Task item:
Set down each line from the line holding "Task: Open the recycle bin desktop widget" to the last line of the entries below, exactly, with both ends included and without pictures.
(The input Opens)
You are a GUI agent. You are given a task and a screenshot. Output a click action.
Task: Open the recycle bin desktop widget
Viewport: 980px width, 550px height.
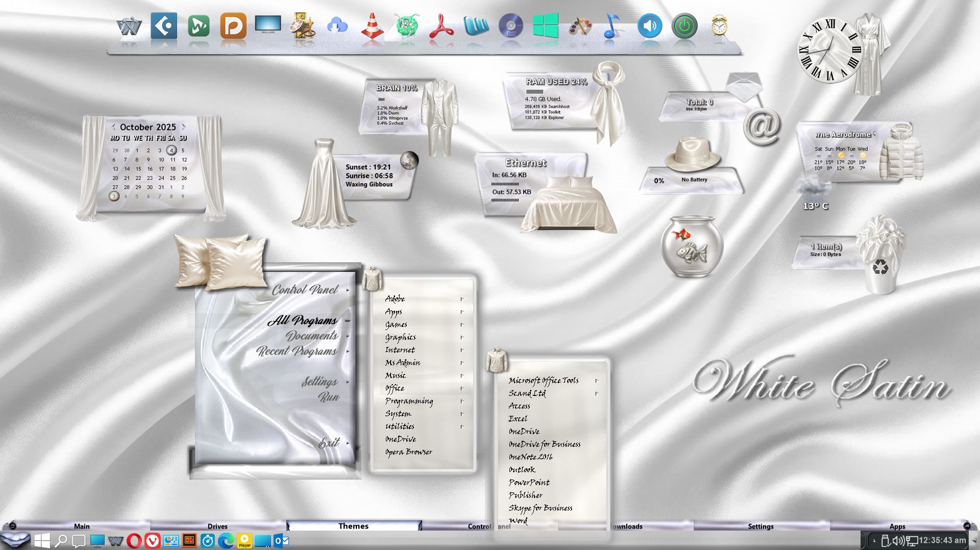click(x=879, y=266)
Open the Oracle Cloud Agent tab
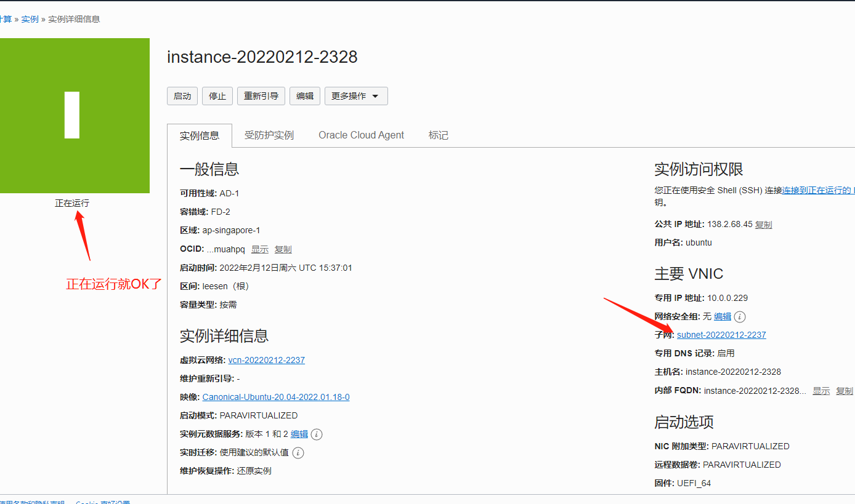 pos(361,135)
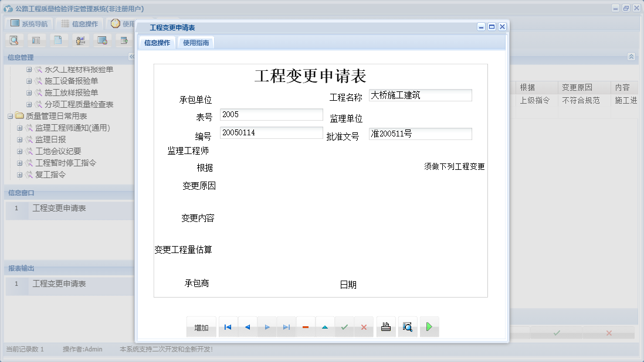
(The input Closes)
Task answer:
Task: Open the recycle bin desktop widget
Viewport: 980px width, 550px height.
click(x=879, y=266)
Open the Oracle Cloud Agent tab
 pos(361,135)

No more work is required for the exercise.